KENT COUNTY, Mich. — Probate Judges from both Kent and Ottawa Counties are reminding everyone that they may need to file for temporary guardianship to have their loved ones vaccinated if they are incapacitated and living in a nursing home.
As vaccines continue to be rolled out across the state, seniors at living facilities are expected be some of the next in line. But if residents within the facilities are not able to give consent themselves to be vaccinated, it can present a major issue.
The responsibility then falls to their loved ones, who may have to file with their county Probate Court to get temporary guardianship of their relative, and provide consent for them to receive the vaccine.
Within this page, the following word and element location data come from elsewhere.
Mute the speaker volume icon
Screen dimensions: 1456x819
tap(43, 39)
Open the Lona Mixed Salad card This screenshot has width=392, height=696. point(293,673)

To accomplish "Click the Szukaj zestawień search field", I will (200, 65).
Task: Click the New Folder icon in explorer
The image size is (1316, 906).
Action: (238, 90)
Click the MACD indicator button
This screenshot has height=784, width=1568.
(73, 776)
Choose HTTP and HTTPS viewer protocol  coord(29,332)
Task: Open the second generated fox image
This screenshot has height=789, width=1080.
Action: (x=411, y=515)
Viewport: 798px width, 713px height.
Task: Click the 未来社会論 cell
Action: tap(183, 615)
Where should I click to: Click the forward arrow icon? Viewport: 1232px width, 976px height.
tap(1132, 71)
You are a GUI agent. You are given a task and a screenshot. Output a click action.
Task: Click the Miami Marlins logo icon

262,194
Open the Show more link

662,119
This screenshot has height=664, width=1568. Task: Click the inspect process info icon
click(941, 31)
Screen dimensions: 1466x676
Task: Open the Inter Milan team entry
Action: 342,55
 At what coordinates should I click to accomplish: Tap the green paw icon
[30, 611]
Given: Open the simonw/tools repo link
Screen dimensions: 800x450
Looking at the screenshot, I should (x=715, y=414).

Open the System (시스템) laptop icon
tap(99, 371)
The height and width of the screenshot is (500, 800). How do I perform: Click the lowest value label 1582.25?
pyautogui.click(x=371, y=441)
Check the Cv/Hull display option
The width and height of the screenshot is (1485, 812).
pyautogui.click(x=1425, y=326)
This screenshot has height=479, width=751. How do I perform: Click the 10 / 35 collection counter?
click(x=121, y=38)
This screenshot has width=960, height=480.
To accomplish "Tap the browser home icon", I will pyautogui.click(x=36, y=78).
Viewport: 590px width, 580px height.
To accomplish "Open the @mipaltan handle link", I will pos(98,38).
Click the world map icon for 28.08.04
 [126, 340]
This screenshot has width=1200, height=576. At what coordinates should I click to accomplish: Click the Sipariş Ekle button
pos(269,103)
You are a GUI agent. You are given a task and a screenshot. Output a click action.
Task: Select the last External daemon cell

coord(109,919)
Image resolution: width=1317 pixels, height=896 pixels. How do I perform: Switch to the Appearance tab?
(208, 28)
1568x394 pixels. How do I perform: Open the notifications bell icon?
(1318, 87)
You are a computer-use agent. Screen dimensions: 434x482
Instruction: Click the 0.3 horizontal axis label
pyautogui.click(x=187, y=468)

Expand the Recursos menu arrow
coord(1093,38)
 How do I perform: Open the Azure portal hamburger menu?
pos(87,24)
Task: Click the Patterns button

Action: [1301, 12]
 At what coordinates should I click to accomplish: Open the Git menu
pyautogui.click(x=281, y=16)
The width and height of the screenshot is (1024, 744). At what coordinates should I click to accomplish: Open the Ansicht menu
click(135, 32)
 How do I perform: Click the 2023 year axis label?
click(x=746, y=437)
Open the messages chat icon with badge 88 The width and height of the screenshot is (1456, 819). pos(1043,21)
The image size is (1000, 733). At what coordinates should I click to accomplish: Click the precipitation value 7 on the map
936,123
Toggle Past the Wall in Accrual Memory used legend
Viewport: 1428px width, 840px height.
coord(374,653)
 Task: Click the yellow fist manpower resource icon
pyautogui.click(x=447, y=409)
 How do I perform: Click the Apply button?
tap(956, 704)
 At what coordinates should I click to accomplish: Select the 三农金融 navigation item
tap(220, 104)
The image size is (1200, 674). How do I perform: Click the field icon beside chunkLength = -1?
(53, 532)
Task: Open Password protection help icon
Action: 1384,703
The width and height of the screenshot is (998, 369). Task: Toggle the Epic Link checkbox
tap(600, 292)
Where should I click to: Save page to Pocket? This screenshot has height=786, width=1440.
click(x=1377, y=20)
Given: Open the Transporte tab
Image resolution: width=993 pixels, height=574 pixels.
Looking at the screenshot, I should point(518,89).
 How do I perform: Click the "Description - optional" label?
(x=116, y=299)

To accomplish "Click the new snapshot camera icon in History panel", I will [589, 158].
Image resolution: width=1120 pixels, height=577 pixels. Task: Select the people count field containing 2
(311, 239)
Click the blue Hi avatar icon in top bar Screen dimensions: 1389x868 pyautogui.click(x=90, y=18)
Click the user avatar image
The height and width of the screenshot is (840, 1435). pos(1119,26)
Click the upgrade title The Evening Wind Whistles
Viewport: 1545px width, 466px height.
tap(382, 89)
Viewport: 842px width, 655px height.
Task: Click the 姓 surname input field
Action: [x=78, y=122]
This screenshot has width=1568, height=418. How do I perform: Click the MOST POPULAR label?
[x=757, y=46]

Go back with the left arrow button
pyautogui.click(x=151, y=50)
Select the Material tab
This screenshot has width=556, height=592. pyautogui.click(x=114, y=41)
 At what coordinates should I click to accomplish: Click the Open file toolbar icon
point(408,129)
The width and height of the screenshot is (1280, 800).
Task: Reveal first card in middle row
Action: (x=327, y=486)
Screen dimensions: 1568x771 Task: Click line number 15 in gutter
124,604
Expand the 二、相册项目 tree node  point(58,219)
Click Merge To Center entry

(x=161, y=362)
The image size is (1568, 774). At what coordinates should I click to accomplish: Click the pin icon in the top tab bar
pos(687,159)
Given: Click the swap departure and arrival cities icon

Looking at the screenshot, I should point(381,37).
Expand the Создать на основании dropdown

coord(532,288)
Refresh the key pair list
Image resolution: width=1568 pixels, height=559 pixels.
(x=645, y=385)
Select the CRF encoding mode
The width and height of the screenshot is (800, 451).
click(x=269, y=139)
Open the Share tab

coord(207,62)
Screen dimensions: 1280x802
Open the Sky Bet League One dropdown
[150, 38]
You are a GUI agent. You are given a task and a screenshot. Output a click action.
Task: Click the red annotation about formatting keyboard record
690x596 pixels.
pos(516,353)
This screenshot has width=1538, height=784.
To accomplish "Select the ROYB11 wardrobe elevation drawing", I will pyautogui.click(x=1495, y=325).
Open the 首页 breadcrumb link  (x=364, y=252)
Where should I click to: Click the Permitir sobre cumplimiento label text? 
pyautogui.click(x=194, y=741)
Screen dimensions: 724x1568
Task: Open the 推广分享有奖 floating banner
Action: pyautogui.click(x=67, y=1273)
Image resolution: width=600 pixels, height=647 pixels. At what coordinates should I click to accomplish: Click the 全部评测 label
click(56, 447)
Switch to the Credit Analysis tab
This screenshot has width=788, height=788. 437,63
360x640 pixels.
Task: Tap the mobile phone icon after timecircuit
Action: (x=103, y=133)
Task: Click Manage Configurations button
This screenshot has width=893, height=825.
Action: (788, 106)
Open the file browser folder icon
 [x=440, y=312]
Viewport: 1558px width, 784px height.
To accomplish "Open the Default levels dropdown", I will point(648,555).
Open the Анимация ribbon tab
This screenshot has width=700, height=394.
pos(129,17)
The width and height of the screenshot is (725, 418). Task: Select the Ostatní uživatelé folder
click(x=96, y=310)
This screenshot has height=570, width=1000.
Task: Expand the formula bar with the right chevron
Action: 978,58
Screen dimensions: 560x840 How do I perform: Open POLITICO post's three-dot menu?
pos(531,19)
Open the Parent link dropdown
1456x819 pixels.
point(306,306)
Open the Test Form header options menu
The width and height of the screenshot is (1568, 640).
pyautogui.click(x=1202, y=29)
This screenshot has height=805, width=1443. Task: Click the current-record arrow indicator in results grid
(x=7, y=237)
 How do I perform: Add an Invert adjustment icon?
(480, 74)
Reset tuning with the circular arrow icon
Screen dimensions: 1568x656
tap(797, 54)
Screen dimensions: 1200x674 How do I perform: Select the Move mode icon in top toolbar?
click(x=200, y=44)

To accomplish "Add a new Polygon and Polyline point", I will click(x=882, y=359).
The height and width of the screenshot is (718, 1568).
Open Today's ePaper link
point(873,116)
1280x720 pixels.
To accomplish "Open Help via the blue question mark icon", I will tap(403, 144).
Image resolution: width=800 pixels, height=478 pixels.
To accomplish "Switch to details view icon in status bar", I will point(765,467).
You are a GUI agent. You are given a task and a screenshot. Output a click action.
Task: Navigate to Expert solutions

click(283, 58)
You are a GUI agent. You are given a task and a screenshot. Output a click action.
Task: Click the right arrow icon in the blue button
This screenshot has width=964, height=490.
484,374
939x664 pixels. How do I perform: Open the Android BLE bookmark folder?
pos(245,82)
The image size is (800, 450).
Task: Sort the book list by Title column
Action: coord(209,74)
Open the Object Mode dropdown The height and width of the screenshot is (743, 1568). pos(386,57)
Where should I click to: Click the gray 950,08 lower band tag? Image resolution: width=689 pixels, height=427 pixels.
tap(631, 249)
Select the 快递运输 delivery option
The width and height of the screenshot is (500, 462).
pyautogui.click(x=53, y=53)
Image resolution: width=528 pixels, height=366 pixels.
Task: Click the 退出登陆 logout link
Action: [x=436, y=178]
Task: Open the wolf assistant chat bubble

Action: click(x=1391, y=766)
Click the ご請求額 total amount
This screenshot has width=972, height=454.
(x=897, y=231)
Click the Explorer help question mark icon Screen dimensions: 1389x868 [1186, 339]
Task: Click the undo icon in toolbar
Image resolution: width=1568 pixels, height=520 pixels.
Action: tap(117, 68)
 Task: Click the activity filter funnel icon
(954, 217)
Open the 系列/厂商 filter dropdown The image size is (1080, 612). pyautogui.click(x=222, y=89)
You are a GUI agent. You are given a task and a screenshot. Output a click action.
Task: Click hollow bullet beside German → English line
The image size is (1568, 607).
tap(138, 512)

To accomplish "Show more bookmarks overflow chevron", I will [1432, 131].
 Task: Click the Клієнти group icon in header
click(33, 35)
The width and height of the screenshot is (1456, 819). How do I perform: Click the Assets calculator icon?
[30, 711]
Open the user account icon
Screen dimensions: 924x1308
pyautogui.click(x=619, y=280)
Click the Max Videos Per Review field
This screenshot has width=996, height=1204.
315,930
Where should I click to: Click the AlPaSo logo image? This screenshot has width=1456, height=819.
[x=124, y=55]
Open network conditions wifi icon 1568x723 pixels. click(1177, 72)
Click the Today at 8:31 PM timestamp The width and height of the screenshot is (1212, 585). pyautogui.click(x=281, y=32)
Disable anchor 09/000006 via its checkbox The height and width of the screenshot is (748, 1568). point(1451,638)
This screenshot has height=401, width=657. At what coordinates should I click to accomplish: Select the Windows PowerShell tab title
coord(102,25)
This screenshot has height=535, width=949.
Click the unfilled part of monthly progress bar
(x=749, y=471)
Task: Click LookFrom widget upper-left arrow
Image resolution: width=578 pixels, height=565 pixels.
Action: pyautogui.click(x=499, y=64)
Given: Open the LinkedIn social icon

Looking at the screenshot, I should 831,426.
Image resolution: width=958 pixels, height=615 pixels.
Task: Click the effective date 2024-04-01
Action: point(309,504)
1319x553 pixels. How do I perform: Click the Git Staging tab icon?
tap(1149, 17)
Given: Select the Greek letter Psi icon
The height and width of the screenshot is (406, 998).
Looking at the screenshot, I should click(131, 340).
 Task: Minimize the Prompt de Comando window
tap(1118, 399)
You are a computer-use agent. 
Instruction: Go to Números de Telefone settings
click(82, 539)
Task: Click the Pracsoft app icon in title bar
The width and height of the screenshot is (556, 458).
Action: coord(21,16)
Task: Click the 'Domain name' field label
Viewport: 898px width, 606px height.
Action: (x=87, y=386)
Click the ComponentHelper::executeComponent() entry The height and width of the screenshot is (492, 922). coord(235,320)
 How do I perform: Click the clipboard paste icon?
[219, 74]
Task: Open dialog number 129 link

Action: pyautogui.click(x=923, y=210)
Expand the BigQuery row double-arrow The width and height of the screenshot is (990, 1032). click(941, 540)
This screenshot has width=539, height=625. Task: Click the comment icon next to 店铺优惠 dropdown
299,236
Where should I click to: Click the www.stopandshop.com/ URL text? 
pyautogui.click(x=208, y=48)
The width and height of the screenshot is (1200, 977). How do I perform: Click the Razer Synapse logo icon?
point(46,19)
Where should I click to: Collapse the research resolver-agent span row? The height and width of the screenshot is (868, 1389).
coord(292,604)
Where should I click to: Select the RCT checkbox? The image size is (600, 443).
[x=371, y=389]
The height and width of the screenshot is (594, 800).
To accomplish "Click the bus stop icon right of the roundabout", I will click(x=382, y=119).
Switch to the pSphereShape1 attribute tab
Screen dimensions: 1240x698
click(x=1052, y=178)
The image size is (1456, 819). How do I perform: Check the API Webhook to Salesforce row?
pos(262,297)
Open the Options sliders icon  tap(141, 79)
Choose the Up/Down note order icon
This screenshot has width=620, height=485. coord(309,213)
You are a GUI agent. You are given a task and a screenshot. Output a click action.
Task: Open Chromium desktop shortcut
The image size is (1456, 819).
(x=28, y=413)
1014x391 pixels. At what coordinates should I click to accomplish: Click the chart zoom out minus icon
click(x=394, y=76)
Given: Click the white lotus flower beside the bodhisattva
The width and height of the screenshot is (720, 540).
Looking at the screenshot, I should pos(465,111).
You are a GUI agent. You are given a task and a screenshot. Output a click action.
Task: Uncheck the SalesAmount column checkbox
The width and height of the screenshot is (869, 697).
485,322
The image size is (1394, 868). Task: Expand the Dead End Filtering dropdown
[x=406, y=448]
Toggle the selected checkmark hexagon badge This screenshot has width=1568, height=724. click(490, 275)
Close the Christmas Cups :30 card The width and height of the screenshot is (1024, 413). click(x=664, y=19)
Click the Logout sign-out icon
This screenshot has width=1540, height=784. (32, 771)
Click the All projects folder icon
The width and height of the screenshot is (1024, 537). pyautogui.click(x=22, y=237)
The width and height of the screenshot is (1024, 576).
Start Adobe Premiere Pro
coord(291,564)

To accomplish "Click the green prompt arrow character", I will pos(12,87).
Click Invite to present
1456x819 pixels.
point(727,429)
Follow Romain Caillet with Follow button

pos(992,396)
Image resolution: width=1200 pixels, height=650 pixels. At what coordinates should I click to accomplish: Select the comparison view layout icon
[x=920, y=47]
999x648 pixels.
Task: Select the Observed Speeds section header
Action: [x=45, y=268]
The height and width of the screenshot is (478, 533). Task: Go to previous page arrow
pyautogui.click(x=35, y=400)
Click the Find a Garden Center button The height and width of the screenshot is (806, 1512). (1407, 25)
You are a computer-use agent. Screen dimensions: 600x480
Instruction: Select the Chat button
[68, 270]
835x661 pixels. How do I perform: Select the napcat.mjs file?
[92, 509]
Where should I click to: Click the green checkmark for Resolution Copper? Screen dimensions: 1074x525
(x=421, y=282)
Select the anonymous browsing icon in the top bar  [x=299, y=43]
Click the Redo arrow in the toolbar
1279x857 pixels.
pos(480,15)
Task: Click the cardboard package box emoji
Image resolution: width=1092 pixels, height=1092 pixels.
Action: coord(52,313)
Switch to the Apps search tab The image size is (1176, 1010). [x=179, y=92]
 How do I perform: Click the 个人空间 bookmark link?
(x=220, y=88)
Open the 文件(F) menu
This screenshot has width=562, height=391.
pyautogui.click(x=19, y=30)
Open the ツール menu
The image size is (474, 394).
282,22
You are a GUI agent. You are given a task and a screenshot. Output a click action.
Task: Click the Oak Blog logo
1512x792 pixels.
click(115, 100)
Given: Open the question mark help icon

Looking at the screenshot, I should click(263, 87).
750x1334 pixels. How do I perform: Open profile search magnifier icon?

“That's why the probate court is trying to encourage family members to make sure either that there is paperwork in place to receive the vaccination," said Judge David M. Murkowski, Chief Probate Judge in Kent County.
"The family member who is in a nursing home or long-term care facility can sign for themselves if they have that ability, or to approach the Probate Court for a guardianship.”
The Judges advised facilities to set aside a list of all those residents who need a third-party consent, to ease the process of getting folks vaccinated.
Judge Mark A. Feyen, Chief Probate Judge in Ottawa County told FOX 17 Monday, “We're not anticipating that we're going to have a rush of guardianship petitions filed but we if there are some that needs to be filed, we're encouraging people that run these facilities to get them filed as soon as possible, so that a guardian can be in place when the vaccine comes through.”